Lena stood up. Walked to the window. The view was different here—not water and mountains, but rooftops and laundry lines and the neon sign of the laundromat across the street. Real. Messy. Human.

"I'm not attracted to her," Lena said to the window. "I'm invested in the pregnancy. There's a difference."

"Is there?"

Lena didn't answer.

Adrian stood, brushed off his pants, and picked up his coat. He had said enough. More than enough. But as he walked to the door, he paused.

"For what it's worth," he said, "I think she's good for you. The building. The blanket. The gummy bears. You're less... efficient."

"That's supposed to be a compliment?"

"It's the only kind I give."

He left.

Lena stood at the window for a long time after he was gone. The laundromat sign flickered. A woman walked her dog. Someone two floors down was cooking something that smelled like garlic.

She pulled out her phone.

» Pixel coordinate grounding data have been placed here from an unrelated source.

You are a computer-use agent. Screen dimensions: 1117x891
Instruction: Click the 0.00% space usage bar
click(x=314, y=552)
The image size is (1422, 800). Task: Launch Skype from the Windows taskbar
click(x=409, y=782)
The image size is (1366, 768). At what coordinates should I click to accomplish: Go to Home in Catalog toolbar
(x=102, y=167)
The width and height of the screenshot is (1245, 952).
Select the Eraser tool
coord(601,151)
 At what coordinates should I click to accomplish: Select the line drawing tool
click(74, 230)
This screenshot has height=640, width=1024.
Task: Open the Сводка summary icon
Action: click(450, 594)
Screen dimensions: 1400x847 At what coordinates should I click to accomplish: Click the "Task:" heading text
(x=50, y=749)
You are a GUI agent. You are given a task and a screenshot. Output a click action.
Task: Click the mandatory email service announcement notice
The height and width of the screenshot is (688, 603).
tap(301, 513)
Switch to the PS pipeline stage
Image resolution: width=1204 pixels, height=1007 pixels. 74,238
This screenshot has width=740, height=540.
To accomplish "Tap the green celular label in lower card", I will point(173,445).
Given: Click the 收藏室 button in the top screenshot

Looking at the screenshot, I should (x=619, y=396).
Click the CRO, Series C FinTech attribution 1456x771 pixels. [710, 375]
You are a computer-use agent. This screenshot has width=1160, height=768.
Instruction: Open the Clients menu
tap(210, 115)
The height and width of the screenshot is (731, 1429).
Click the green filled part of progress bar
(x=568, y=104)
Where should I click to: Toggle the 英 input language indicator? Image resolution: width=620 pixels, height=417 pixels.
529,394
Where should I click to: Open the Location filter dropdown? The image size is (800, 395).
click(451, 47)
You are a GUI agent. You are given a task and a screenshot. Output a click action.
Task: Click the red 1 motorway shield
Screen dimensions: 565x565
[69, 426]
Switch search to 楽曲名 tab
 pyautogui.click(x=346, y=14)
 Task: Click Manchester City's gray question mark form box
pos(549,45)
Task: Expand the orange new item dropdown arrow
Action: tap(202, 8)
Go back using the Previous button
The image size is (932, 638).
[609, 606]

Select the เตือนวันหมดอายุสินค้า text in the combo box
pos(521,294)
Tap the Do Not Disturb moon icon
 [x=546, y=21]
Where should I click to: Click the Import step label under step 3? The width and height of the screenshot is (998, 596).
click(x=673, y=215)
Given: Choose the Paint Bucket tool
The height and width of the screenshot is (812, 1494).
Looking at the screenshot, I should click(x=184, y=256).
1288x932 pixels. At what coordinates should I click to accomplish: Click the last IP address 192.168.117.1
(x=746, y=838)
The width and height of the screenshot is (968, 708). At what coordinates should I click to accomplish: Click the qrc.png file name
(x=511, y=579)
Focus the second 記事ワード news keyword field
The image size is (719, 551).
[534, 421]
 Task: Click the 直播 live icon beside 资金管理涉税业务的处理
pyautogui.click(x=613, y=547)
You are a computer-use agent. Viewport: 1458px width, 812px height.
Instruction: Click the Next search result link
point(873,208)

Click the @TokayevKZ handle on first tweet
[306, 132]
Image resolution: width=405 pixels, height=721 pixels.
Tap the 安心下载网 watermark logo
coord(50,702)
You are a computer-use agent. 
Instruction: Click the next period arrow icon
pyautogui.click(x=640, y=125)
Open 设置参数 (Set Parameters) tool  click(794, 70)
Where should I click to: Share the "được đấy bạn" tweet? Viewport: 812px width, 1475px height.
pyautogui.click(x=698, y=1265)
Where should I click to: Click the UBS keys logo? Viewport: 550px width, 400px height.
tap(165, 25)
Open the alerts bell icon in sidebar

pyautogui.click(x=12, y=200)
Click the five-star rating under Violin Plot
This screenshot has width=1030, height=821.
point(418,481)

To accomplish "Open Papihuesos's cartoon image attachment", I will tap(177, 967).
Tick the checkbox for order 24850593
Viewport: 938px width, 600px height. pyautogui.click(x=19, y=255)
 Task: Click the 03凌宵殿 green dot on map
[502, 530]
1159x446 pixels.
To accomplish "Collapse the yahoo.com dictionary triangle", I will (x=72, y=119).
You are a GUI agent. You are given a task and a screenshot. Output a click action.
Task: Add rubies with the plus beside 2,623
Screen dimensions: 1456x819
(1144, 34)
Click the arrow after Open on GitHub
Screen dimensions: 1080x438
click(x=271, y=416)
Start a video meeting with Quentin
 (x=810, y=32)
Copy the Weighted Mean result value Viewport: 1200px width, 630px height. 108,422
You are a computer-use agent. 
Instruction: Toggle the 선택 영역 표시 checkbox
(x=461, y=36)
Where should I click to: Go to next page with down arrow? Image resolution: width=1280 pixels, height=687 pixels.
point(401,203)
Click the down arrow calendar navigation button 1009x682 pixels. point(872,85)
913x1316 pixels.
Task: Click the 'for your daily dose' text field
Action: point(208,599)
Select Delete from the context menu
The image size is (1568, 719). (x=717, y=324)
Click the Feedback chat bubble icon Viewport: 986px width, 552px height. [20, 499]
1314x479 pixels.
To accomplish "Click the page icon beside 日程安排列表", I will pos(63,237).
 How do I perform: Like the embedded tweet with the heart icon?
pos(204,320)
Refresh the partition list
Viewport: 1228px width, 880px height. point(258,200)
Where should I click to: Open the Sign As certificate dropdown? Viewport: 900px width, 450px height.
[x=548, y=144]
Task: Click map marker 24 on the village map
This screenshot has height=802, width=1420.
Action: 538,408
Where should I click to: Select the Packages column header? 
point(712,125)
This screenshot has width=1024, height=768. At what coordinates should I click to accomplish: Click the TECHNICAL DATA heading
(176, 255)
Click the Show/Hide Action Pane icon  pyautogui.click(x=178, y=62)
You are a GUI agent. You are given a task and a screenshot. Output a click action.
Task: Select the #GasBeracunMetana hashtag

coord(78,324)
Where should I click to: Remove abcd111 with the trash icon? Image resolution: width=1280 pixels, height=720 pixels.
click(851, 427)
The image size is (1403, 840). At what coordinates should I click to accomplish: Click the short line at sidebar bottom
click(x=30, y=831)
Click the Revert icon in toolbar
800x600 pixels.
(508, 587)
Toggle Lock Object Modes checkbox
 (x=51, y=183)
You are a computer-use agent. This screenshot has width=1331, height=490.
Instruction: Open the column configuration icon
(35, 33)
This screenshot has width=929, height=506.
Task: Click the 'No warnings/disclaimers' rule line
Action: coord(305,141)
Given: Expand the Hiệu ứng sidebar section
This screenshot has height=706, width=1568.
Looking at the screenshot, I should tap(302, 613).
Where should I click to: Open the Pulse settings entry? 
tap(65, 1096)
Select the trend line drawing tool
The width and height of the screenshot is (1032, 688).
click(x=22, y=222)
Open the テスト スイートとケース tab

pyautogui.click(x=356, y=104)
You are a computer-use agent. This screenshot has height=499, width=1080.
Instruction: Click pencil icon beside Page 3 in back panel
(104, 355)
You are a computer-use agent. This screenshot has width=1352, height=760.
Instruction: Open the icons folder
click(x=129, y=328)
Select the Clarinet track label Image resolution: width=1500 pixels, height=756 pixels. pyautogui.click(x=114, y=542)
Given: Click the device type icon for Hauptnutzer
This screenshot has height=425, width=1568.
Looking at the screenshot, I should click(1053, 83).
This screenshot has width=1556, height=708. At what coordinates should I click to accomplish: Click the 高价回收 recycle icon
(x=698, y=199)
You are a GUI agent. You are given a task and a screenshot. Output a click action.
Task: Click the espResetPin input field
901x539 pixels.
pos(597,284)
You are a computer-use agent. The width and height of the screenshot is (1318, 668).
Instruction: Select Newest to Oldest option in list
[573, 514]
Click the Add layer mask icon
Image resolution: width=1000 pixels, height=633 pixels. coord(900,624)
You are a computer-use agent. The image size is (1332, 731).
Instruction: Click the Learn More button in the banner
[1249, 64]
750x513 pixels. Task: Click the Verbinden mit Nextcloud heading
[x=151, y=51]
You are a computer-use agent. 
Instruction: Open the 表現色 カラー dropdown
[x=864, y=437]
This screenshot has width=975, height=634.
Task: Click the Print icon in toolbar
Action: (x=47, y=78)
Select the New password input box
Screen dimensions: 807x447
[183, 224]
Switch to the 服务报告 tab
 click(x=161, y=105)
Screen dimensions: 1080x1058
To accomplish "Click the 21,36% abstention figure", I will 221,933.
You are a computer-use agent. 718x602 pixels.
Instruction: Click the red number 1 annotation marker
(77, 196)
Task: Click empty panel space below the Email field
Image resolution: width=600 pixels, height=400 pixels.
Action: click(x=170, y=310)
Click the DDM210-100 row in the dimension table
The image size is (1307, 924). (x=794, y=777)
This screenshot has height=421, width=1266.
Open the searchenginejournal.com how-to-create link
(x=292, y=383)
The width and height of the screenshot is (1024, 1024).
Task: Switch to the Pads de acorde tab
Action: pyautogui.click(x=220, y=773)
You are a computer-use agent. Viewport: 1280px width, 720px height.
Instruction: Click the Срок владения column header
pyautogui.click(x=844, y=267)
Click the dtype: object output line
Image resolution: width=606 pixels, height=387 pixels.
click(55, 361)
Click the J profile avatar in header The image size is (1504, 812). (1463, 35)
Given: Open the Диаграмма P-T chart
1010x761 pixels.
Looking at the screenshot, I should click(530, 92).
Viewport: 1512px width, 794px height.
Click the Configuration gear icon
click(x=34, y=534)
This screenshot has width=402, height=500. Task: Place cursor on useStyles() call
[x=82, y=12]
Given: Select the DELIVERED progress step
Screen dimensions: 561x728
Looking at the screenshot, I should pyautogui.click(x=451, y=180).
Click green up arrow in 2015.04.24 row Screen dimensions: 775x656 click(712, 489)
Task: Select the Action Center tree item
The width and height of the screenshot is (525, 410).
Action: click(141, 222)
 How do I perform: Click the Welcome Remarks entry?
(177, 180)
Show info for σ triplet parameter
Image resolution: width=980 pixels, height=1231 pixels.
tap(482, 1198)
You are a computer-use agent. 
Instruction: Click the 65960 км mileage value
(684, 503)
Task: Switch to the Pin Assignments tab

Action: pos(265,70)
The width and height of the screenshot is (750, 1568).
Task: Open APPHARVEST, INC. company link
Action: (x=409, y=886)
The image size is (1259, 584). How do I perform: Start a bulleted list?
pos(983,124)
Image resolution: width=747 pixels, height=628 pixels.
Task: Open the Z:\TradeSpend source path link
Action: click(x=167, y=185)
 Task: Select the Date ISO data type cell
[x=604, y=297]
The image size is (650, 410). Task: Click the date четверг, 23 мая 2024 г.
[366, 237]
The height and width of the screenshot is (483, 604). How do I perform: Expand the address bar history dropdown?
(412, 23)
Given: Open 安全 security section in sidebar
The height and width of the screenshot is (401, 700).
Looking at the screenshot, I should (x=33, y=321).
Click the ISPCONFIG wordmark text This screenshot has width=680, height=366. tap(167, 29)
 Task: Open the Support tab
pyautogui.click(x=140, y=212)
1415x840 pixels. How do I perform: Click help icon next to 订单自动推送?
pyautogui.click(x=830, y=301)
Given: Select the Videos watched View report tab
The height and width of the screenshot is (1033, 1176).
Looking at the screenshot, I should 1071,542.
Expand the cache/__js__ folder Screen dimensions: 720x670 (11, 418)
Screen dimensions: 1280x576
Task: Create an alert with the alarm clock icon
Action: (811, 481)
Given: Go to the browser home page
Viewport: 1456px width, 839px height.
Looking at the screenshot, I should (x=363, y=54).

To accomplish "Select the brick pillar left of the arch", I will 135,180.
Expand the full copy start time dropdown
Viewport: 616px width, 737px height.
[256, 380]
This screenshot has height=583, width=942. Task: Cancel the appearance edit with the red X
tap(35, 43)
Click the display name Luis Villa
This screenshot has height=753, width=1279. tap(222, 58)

Opened Miu's contact. Stared at the name.

Miu Srisuwan.

She didn't call. She never called.

But she typed a text. Deleted it. Typed another. Deleted that too.

Finally, she wrote: The gummy bears are in the top cabinet. Left side. In case you want them.

She sent it before she could change her mind.

Three minutes later, her phone buzzed.

You bought gummy bears?

Yes.

For me?

For the apartment. In case of guests.

I'm a guest?

You're my neighbor.

Neighbors aren't guests.

Then they're for you.

A pause. The three dots appeared. Disappeared. Appeared again.

The green ones are the best. Just so you know.

Lena smiled. Actually smiled, alone in her apartment, at a text about gummy bears.

She typed back: Noted.

Then she set down her phone, picked up the champagne bottle, and poured herself another half glass.

Downstairs, Miu opened her top cabinet. Left side. Found the bag of gummy bears. Ate the green ones first.

And for reasons she couldn't explain, she smiled too.